Postby MrPrestige » Fri Nov 22, 2013 9:16 am

They tried to tell Genel Energy not to invest in Somaliland but they were told to fuck off.




Former BP Chief's New Quest: Wildcatting on the Edge of Danger

When London's Genel Energy GENL.LN +1.32% PLC decided last year to search for oil in Somalia, it didn't negotiate with the country's internationally
recognized government in Mogadishu.


Instead, Genel Chief Executive Tony Hayward flew to a city about 500 miles north: Hargeisa, the dusty capital of breakaway Somaliland. He
visited the separatist president at home and told the resources minister that Genel could spend about $100 million prospecting there.

"We will find oil," said Mr. Hayward at the July 2012 meeting, according to him and the resources minister, Hussein Abdi Dualeh. Somaliland gave
Genel permission to prospect.

Mr. Hayward, BP BP.LN +0.29% PLC's chief during its 2010 Deepwater Horizon disaster in the Gulf of Mexico, has joined a breed of wildcatters who
deploy a risky and sometimes lucrative strategy: Look for oil in politically or geologically fraught lands after cutting deals with governments that claim
the lands, even if those claims are in dispute.

These oilmen operate on what the 56-year-old Mr. Hayward calls "the political frontier." They sometimes defy the wishes of Washington and the United
Nations, which say companies can amplify conflicts and foment instability by entering disputed lands.


Genel executives Tony Hayward and Mehmet Sepil hope to find oil in Somaliland. Bloomberg News

In Somaliland, Mr. Hayward is stepping into a decadeslong conflict. The northern-Somalia region declared independence in 1991. But Somalia still claims
it, and the U.N. doesn't recognize its independence.

| Source data |
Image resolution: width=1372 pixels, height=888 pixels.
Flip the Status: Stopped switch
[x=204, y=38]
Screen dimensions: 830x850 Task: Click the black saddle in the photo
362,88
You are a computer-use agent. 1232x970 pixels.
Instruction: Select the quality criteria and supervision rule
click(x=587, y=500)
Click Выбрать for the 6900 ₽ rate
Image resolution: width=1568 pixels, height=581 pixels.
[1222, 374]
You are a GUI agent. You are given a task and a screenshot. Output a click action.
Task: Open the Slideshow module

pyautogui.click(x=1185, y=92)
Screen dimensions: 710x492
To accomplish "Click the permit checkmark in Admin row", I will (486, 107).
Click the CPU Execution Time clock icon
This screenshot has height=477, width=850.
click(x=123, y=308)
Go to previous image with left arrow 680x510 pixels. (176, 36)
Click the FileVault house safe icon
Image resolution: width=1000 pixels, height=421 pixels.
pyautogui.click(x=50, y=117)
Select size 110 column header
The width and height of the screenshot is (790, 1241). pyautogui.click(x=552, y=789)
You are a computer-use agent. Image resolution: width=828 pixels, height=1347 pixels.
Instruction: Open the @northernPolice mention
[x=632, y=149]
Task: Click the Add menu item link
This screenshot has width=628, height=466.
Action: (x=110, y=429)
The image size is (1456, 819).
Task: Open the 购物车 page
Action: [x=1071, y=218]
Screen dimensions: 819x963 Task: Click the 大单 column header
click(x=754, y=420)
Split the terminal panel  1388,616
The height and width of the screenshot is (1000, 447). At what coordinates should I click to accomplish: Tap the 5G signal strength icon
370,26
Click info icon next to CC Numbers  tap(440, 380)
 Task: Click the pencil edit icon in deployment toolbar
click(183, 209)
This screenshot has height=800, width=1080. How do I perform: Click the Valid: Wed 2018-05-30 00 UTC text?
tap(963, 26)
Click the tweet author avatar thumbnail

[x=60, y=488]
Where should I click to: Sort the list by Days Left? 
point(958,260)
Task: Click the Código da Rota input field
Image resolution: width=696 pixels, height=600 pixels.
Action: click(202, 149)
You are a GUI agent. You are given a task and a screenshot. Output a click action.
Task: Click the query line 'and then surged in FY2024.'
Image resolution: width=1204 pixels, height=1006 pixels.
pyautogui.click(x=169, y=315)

| Required actions |
[a] Pull out every line in the listing that contains the word "computer".
[b] Extend the article about Genel Energy's oil search in Somaliland, picking up right after its last sentence.

| Task-by-task answers |
[a]
You are a computer-use agent. 1232x970 pixels.
You are a computer-use agent. Image resolution: width=828 pixels, height=1347 pixels.

[b]
The breakaway Somaliland's oil agreements are particularly contentious because they sometimes overlap leases that the central Mogadishu government
negotiated years ago and that are held by companies such as BP, Royal Dutch Shell RDSB.LN +0.07% PLC and ConocoPhillips. COP +1.51%

A U.S. State Department official says that without a resolution between the central and regional governments, oil deals "are going to create
conflict." A July U.N. report
says making oil deals in fractious Somali regions could "constitute threats to peace and security."

Somalia believes Genel's deal could "destabilize" the nation, the Mogadishu government told Mr. Hayward in a 2012 email The Wall Street Journal
reviewed, alleging that Genel is "in search of more profits by creating more problems in this part of the world.
"

Mr. Hayward says he disagrees. Since BP replaced him in 2010 after the Deepwater Horizon explosion and spill, he has staked his future on the notion
that finding oil will not only make money but also make people stop fighting.

"If people have the opportunity to earn money and buy a BMW, rather than run around the hills with a Kalashnikov," he says, "they'll do it."

Somaliland's Mr. Dualeh says oil will help win recognition and generate income for his stable but extremely poor region.



Workers drilled for oil at a Genel well in Iraq's Kurdistan region. Justin Scheck/The Wall Street Journal

Because small companies have less money, "by definition they have to go to the frontier, either the technical frontier or the political frontier," says
Mr. Hayward. "There's no point in them following the big guys."

Mr. Hayward was drawn to Somaliland because it seemed a promising place to repeat Genel's success.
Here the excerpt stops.